• [What you will do] For every line below, output the text exactly and leave out images.

• [Data section]
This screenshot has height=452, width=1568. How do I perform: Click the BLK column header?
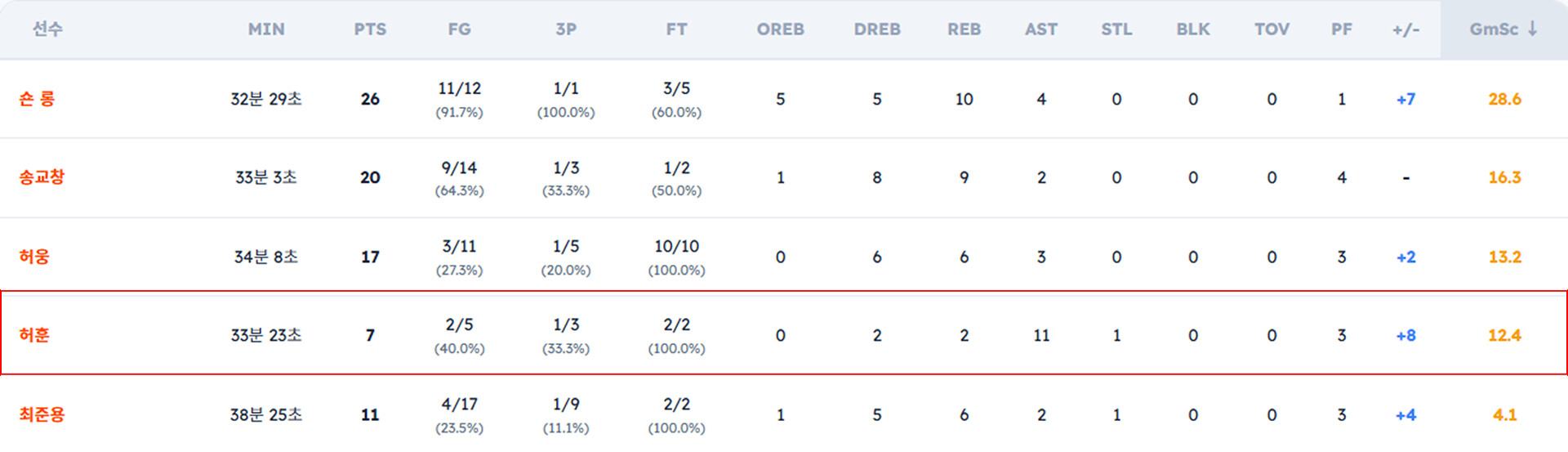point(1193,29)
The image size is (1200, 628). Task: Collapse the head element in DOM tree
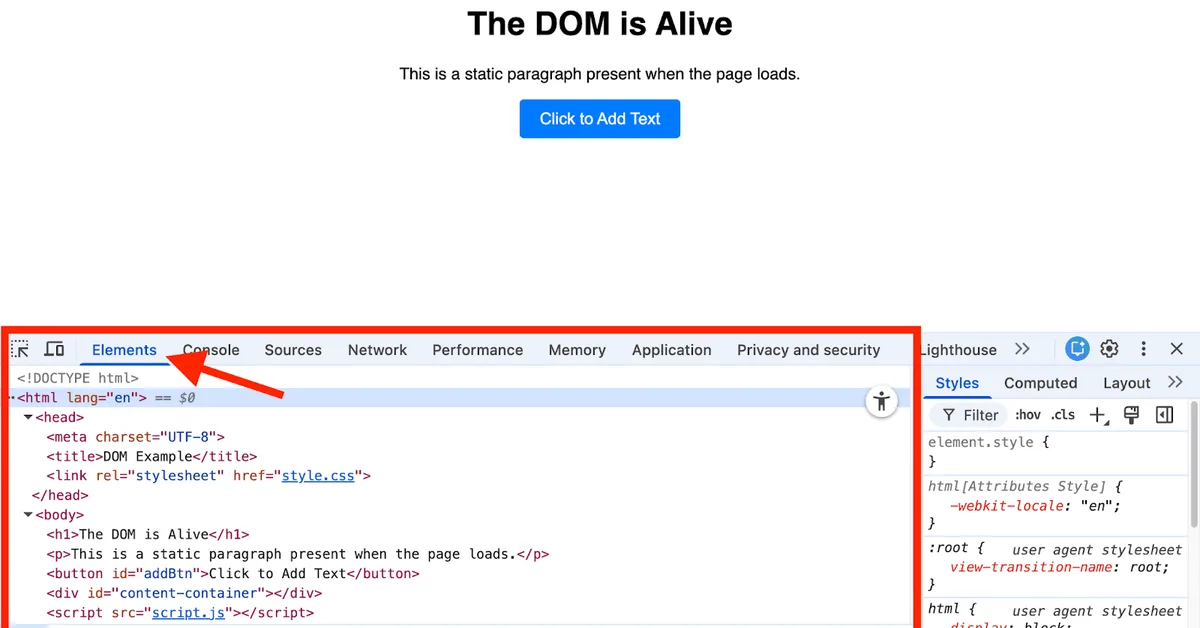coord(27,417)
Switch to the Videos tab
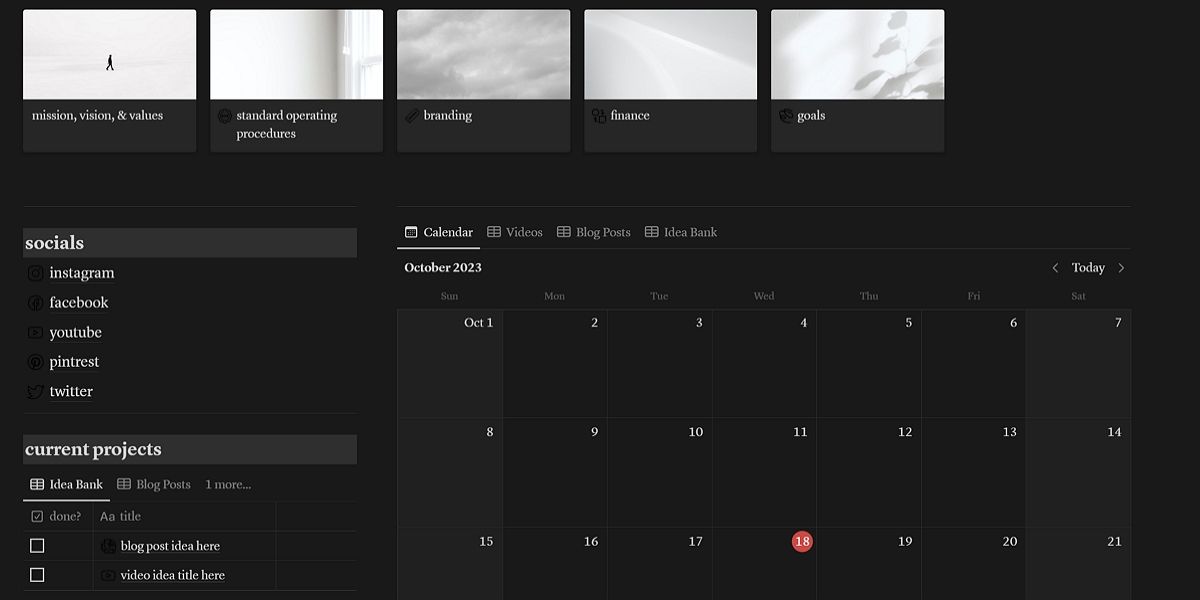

• [Your solution]
This screenshot has height=452, width=1568. How do I perform: Click the BLK column header?
point(1193,29)
The image size is (1200, 628). Task: Collapse the head element in DOM tree
coord(27,417)
Switch to the Videos tab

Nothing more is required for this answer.